Apesar da argumentação, os desembargadores entenderam que “a alteração pretendida referente à alteração de identidade de gênero para: sexo ‘X’ ou ‘N’ ou não especificado ou neutro ou agênero, no lugar de feminino ou masculino “acarreta insegurança jurídica”.
“Ao contrário dos precedentes referidos, em que se permitiu a modificação do sexo feminino para masculino e vice-versa, aqui a pretensão é de ambas as opções serem excluídas, de modo que a apelante não seria nem do sexo feminino, nem do masculino, mas sim de um sexo inespecífico, o que vai além do que já se permitiu realizar neste campo”, justificou o relator, desembargador Alexandre Coelho.

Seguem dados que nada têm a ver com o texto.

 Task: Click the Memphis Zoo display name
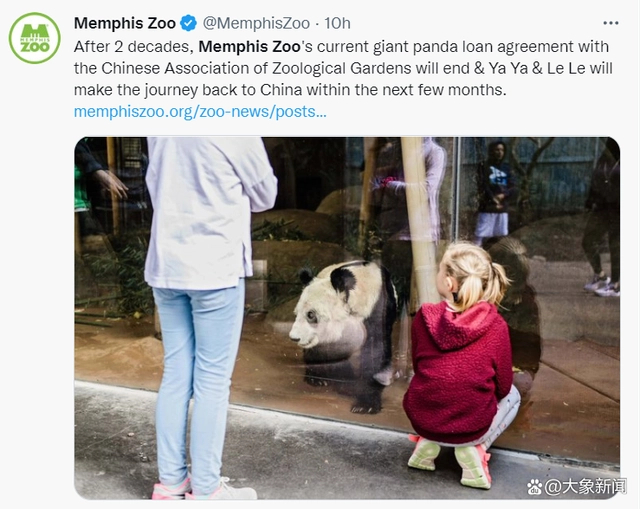click(x=125, y=23)
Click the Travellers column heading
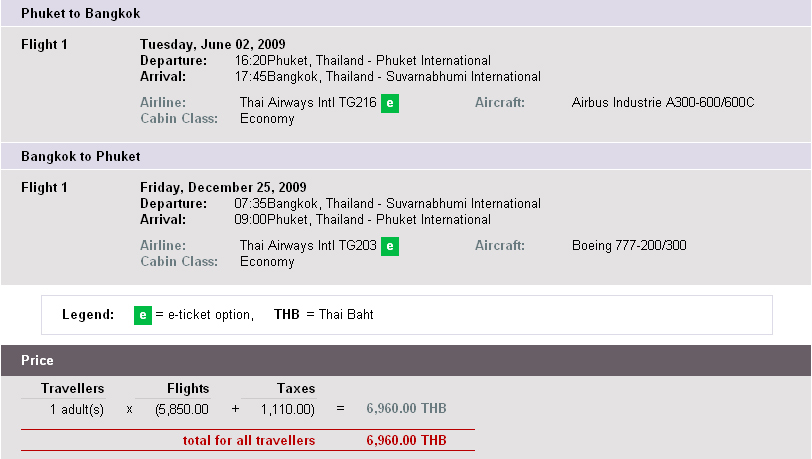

O pedido, argumenta, não seria respaldado pelo sistema legal brasileiro, sendo juridicamente impossível. “Pleitear retificação de gênero no nosso ordenamento pátrio é perfeitamente viável, como se viu, mas dentre as opões disponíveis e atendidos os requisitos pertinentes. O que não se permite cogitar é pessoa sem sexo definido”, escreveu.
O caso que negou possibilidade de identificação de gênero não-binário nos documentos tramita em segredo de Justiça com o número 1112624-68.2020.8.26.0100.